● **PASSAGE**
# # #
Live album by Charlie Haden
- Released: April 1999
- Recorded: July 8, 1989
- Venue: Quebec, Canada
- Genre: Jazz
- Length: 76:21
- Label: Verve
- Producer: Ruth Cameron

Charlie Haden chronology
| None but the Lonely Heart (1998) | The Montreal Tapes: Liberation Music Orchestra (1999) | The Art of the Song (1999) |

Liberation Music Orchestra chronology
| Dream Keeper (1990) | The Montreal Tapes: Liberation Music Orchestra (1999) | Not in Our Name (2005) |

= The Montreal Tapes: Liberation Music Orchestra =

The Montreal Tapes: Liberation Music Orchestra is a live album by the American jazz bassist Charlie Haden's Liberation Music Orchestra recorded in 1989 at the Montreal International Jazz Festival and released on the Verve label.

== Reception ==
The AllMusic review by Don Snowden awarded the album 4 stars, stating, "Can't say this is the pick of the group's discs or even of Haden's The Montreal Tapes series, but the musicians play up to the occasion (Geri Allen, in particular, shines) and man, that version of "We Shall Overcome..."".
# # #
● **RECORDED DATA**

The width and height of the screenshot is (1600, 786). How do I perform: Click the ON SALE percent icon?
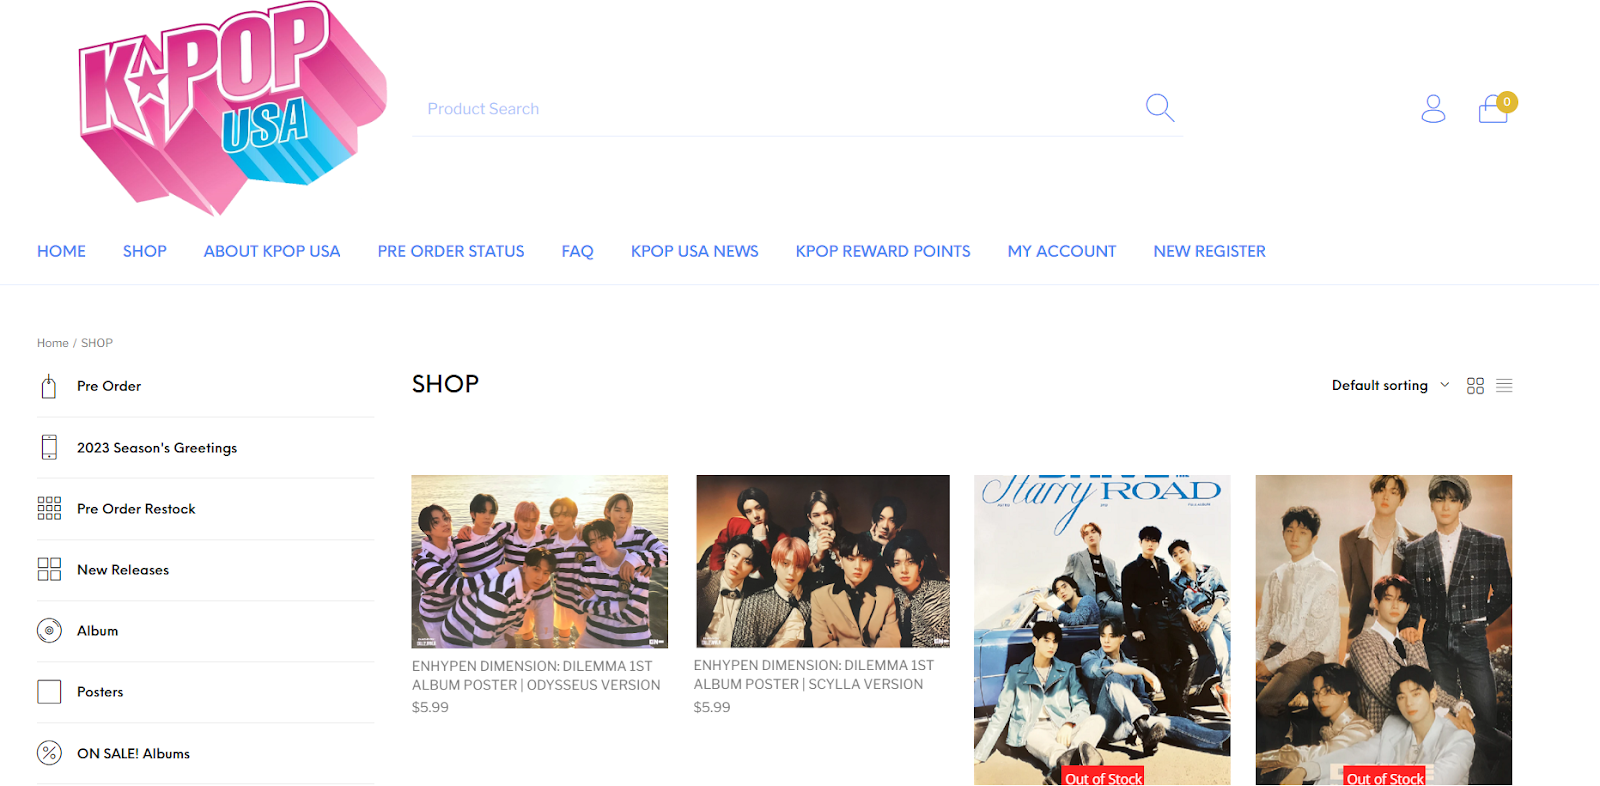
# # #
● **WHAT THE TASK REQUIRES**
Answer from the album page above:
(a) Who produced the album?
(b) Who wrote the AllMusic review, and how many stars did it give?
(c) Which album follows this one in the Liberation Music Orchestra chronology?

● **FINAL RESULT**
(a) Ruth Cameron
(b) Don Snowden; 4 stars
(c) Not in Our Name (2005)